Your task: For the data below, restate word for word only the lines from the line containing "The height and width of the screenshot is (688, 1280)." through the line containing "Task: Click the back arrow on right panel", both ends included.

────────────────────

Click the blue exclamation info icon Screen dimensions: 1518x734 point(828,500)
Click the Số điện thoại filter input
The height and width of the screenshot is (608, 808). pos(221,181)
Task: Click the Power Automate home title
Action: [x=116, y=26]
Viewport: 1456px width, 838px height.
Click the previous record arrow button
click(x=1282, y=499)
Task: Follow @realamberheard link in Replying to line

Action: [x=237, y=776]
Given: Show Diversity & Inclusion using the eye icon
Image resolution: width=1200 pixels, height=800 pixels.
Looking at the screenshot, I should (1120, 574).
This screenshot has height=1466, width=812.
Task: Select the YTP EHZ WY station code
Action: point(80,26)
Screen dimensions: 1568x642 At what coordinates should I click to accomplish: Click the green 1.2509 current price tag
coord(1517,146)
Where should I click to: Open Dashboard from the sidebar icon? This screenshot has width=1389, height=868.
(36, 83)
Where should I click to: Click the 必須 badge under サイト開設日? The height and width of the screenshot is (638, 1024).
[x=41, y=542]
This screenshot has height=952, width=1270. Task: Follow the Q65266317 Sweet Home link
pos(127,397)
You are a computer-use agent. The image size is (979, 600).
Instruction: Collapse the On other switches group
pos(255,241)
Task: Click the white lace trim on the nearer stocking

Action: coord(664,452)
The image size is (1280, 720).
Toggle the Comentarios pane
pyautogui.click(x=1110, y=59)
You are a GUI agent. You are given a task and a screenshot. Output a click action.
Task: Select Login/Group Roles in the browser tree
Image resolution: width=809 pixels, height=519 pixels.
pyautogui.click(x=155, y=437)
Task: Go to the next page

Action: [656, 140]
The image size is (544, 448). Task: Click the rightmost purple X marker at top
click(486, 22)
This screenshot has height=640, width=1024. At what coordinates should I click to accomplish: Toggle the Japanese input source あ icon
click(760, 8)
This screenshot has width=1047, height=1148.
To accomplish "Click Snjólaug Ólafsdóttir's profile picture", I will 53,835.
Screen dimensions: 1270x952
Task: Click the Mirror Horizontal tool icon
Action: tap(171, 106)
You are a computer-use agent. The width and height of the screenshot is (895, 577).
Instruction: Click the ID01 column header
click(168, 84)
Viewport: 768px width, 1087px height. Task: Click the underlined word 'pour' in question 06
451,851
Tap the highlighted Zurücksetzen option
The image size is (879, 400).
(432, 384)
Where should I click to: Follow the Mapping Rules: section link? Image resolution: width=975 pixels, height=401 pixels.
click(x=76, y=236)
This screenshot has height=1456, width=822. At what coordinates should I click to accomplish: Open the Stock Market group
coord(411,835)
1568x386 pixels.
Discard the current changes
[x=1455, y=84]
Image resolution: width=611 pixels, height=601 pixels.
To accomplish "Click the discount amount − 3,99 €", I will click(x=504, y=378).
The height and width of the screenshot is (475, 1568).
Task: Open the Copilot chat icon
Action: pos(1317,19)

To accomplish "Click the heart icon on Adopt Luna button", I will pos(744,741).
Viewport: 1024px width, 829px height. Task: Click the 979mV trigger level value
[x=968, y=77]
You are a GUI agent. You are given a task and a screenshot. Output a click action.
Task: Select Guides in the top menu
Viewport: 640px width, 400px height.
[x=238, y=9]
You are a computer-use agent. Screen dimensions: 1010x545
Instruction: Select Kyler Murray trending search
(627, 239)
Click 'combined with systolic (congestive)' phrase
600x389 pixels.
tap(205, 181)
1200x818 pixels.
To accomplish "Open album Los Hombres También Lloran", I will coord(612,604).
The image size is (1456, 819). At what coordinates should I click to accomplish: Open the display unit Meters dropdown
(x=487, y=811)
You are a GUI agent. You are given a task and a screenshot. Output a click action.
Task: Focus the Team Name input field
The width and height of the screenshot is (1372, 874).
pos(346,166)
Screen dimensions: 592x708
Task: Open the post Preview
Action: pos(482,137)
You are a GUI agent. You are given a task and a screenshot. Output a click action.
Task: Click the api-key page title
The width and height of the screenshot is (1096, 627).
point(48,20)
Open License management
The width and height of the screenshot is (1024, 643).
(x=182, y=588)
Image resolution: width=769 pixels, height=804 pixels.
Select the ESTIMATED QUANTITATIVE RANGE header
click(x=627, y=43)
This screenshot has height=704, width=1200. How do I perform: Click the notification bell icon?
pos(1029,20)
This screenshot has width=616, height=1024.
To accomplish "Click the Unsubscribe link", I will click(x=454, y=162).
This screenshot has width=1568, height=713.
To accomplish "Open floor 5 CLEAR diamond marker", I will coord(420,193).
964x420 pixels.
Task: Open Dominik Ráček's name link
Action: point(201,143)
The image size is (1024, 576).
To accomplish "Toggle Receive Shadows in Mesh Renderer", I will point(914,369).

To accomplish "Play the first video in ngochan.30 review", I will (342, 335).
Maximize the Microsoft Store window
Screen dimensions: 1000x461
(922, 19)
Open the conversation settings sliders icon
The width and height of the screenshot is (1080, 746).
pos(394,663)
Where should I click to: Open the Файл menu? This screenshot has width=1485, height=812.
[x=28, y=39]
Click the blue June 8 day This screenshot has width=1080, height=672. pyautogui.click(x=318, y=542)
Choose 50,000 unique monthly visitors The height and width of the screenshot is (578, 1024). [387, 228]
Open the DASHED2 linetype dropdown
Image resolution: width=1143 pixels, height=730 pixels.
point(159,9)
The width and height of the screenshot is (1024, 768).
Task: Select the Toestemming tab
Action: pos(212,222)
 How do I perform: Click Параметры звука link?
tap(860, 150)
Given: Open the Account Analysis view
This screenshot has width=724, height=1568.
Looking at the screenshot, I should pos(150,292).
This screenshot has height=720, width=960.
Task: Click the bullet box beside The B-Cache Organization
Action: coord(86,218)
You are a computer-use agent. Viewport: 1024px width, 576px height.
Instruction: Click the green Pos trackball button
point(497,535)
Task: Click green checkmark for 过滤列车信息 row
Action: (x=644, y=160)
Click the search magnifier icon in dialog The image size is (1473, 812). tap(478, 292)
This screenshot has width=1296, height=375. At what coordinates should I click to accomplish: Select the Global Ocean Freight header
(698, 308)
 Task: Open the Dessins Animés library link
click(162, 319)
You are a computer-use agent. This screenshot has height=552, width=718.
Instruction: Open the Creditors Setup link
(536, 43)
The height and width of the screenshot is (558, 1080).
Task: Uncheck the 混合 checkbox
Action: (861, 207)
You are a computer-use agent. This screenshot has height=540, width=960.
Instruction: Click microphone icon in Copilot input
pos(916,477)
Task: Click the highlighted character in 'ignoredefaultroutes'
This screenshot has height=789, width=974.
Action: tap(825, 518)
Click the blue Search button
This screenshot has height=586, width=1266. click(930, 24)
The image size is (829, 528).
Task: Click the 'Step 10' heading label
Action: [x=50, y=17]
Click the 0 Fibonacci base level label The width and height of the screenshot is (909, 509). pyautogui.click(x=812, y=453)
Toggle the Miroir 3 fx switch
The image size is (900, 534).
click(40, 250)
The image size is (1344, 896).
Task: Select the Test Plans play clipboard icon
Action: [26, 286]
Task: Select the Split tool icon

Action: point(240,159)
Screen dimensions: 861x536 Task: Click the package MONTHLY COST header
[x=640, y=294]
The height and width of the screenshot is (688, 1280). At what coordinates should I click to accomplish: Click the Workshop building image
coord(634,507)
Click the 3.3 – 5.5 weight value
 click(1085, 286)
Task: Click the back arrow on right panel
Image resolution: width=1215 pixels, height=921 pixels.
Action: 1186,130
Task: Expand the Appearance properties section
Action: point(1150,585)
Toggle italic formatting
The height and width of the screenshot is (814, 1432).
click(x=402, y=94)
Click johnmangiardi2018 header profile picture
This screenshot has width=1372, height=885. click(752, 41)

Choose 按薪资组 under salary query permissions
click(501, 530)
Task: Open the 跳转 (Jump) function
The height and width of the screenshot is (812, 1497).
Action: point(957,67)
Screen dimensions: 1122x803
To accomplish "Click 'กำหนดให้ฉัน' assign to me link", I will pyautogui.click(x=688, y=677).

────────────────────

Reply to the exercise:
The height and width of the screenshot is (688, 1280). At what coordinates should I click to accomplish: Click the Workshop building image
coord(634,507)
Click the 3.3 – 5.5 weight value
 click(1085, 286)
Task: Click the back arrow on right panel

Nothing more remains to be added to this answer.